I think the standard notation requires the restrictions to be $f_j(p)\leq0$ for a minimization, and then multipliers can be nonnegative, so the lagrangian is always lower than the cost function.

Minimize h(p)

S. To

Sum(p)=1, let $\lambda_0$ be the asoc. Mult.

$p_j \geq0$, let $\lambda_j$ be the asoc. Mult.

Now to find the optimum candidates:

$dL/dp_j=-\log p_j -1 +\lambda_0-\lambda_j=0$

and kkt:

$\sum p=1$

$\sum p_j \lambda j=0$

Note from this last eq that, as both $\lambda_j$ and $p_j$ are positive, sum equals zero means every element is zero, i.e., either $\lambda_j$ or $p_j$ equals zero.
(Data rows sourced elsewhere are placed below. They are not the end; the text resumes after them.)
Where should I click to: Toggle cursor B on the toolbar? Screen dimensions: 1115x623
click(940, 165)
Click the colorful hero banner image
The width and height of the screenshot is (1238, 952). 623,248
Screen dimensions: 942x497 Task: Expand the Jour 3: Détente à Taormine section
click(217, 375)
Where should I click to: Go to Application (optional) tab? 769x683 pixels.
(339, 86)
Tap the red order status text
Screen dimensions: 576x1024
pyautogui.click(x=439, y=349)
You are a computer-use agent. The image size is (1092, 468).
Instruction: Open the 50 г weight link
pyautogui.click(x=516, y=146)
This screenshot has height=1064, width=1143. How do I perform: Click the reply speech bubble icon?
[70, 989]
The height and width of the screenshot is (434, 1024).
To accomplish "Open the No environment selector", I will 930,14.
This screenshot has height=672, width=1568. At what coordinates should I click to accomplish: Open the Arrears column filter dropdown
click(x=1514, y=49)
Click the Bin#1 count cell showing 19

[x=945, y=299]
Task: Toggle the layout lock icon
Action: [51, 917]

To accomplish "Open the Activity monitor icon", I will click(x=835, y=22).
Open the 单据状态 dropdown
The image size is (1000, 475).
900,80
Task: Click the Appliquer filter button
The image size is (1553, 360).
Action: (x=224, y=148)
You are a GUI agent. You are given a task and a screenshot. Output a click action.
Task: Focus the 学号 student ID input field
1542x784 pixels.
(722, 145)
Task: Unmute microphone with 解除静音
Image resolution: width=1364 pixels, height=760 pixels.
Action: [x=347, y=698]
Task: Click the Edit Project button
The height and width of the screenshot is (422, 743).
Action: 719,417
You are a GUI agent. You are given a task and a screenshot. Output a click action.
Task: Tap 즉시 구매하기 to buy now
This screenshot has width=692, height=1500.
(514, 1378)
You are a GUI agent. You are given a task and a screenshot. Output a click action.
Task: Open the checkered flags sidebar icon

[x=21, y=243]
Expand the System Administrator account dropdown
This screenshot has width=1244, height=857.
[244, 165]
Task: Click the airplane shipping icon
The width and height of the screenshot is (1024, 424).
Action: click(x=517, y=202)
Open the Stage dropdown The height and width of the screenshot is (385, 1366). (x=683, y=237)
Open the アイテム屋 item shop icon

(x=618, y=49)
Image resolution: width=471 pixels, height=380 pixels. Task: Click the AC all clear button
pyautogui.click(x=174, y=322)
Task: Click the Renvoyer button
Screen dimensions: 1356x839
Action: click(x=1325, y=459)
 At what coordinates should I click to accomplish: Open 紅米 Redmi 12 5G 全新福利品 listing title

This and 'the convention' let you solve the multipliers, but well skip to a faster road:

1. Look for $i: \lambda_i=0$

This implies $p_i= \exp{\lambda_0-1}$, which does not depend on anything else, so it must be a constant.

Let $p_i= \exp{\lambda_0-1}\triangleq 1/k$, where k is the sumber of non-zero mass elements.

1. The old problem now becomes:

Minimize $-\sum 1/k \log 1/k=\log k$

Subject to

$k \in Z, k\geq 1$

And clearly the optimum is achieved for k=1, which is the least entropic (degenerate ) distribution.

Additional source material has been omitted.